For a while, the prospect of Google Glass had techno-geeks going stir-crazy, dribbling with excitement at the thought of Wi-Fi-connected spectacles able to display everything from the weather forecast to a text from mother dearest. The futuristic-looking headset, complete with 5MP camera, was the first properly publicised piece of wearable tech and it was big news.

Then the much-anticipated US launch finally arrived in 2013 and… it flopped. Hope wasn’t immediately surrendered: at the end of 2013, a report by BI Intelligence predicted the device would see sales top 20 million by 2018. But in January, the tech giant announced it was shelving the product, marking the end of the Google ‘Explorer’ programme.

Google seems to be trying to dress up the fact its hotly anticipated consumer product simply didn’t take off quite
as expected

Google claimed its Glass was intended as a prototype to test the waters and that it was now time for it to “graduate” beyond the Google[x] incubator labs. “We began the Glass Explorer Programme as a kind of ‘open beta’ to hear what people had to say”, the company said in a statement. It announced it would shift its focus to Glass at Work, a wearable designed for use in business that’s already in the early stages of development.

But Google seems to be trying to dress up the fact its hotly anticipated consumer product simply didn’t take off quite as expected – and that the tech giant isn’t quite so invincible after all.

Among those a little sceptical was Senior Computing Lecturer at the University of Central Lancashire, Nicky Danino. “It’s patently obvious that Google released this product before it should have”, she told The Telegraph. “In my opinion, Google should have kept this project under wraps for longer and waited to release when it was more reliable, and had other uses.”

All sorts of headaches
The problems associated with Google’s supposedly groundbreaking headset were several-fold. First, it was over-priced, costing a bomb for most ordinary consumers, at $1,500 in the US and £1,000 in the UK. Second, its apps were limited after a host of tech players, most notably Twitter, stopped developing applications for it. Third, it suffered a behind-the-scenes battering last year, with two Google Glass execs quitting, and key developer Babak Parviz departing for the heady lights of Amazon in July.

But the biggest concerns centred on the age-old problems of safety and privacy. Bars in San Francisco banned Google Glass following reported assaults on users, while UK cinemas blacklisted them over piracy fears just a week after they hit the shelves.
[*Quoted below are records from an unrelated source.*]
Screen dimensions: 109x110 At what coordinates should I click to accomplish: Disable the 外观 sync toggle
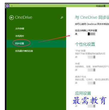(x=91, y=70)
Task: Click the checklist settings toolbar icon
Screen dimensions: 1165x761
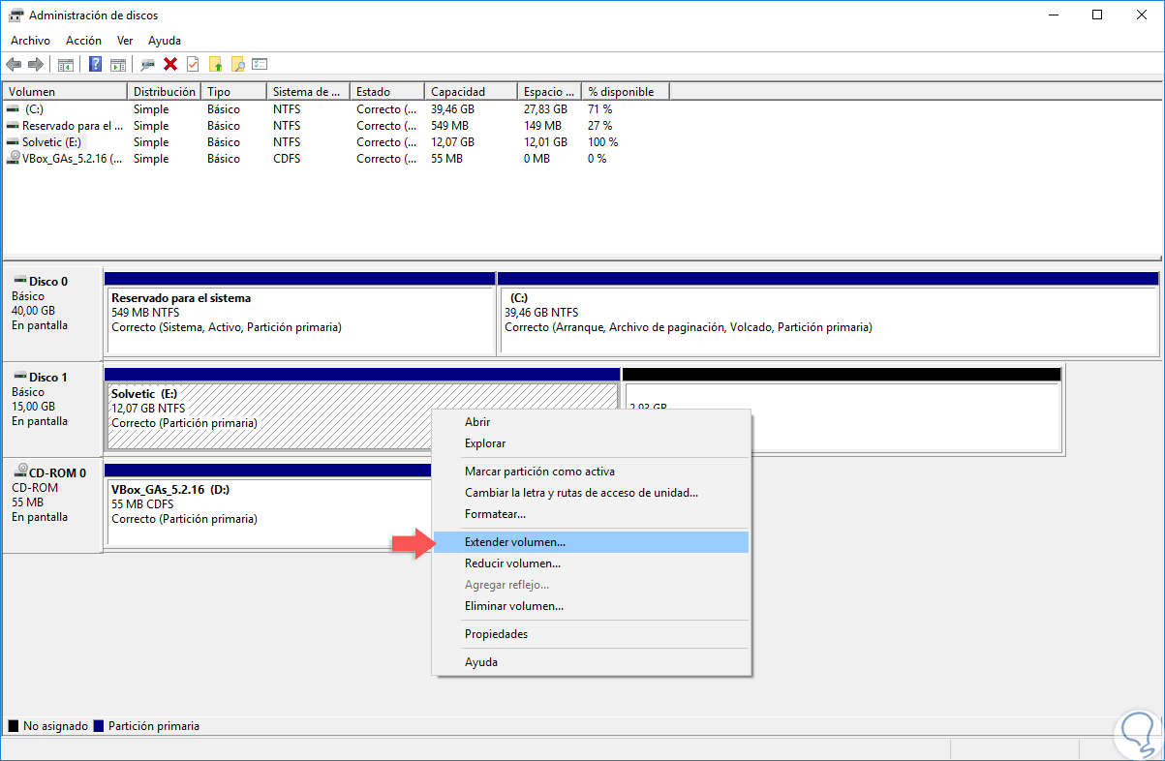Action: (x=260, y=64)
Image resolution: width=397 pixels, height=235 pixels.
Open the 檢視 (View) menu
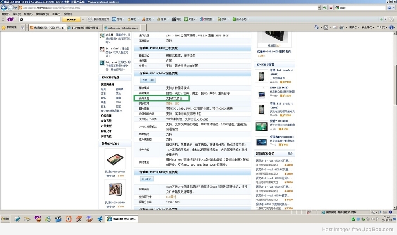[x=28, y=14]
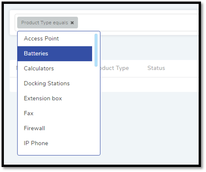The image size is (206, 172).
Task: Select Fax as the product type
Action: 55,113
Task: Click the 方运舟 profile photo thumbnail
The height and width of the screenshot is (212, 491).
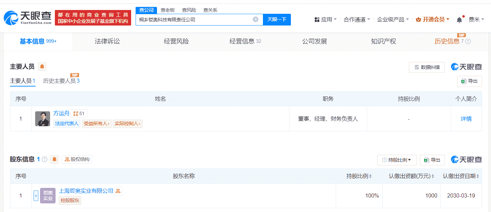Action: point(42,119)
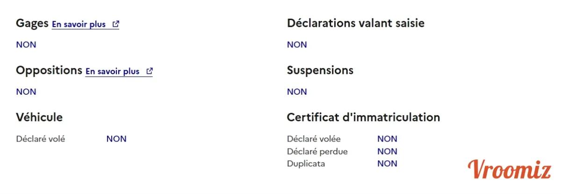Click the Suspensions heading

[x=320, y=70]
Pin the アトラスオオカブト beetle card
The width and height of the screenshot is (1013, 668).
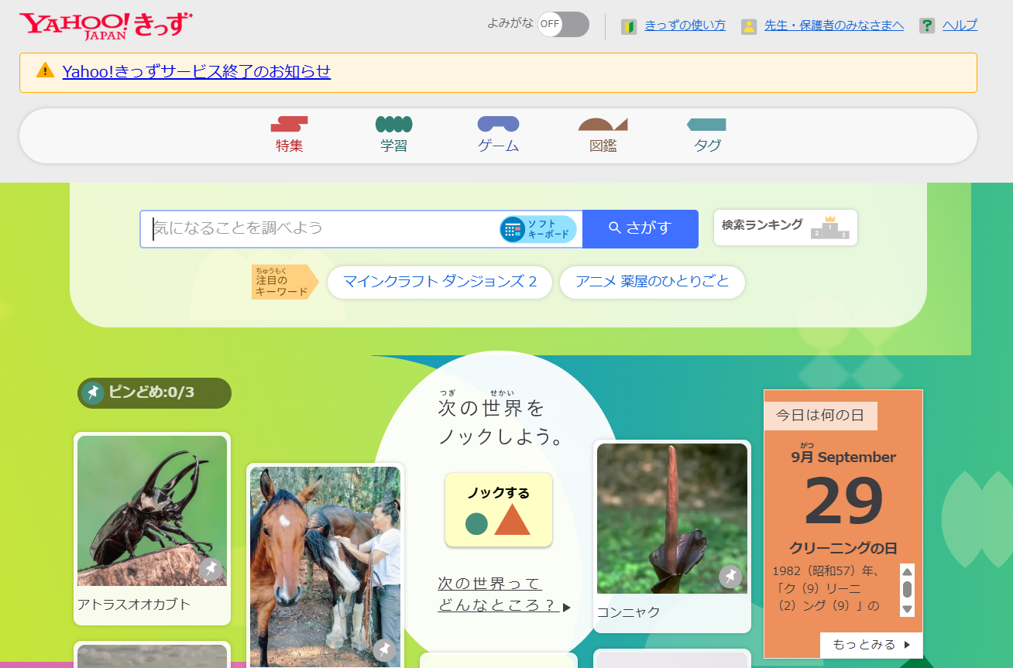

Others feared the headset could be hacked, given it didn’t require a password, PIN or biometrics. Researchers from mobile security firm Lookout meanwhile claimed hackers could spy on the device’s web paths using malicious QR codes.

Those security risks could be even bigger in the professional sphere – the very place Google is now trying to go – at least according to Sean Newman, strategist at security firm Sourcefire. “There’s a huge question of what the security implications of connecting these kinds of devices to the corporate infrastructure will be”, he told SCMagazineUK.com. “For the IT team that is already defending their organisations… wearable technology is just another attack vector that needs addressing.”

Although it might be the end for Google Glass, sci-fi fans will be pleased to hear it’s not necessarily the end for smart glasses: Sony is already taking pre-orders for its SmartEyeglass. What it does mean is wearable developers need to sharpen up their strategies and identify a more appropriate cost, a more specific market, and a more comprehensive means of overcoming consumer concerns. Only then could wearables break into the mainstream and start to transform the way we live, work and engage.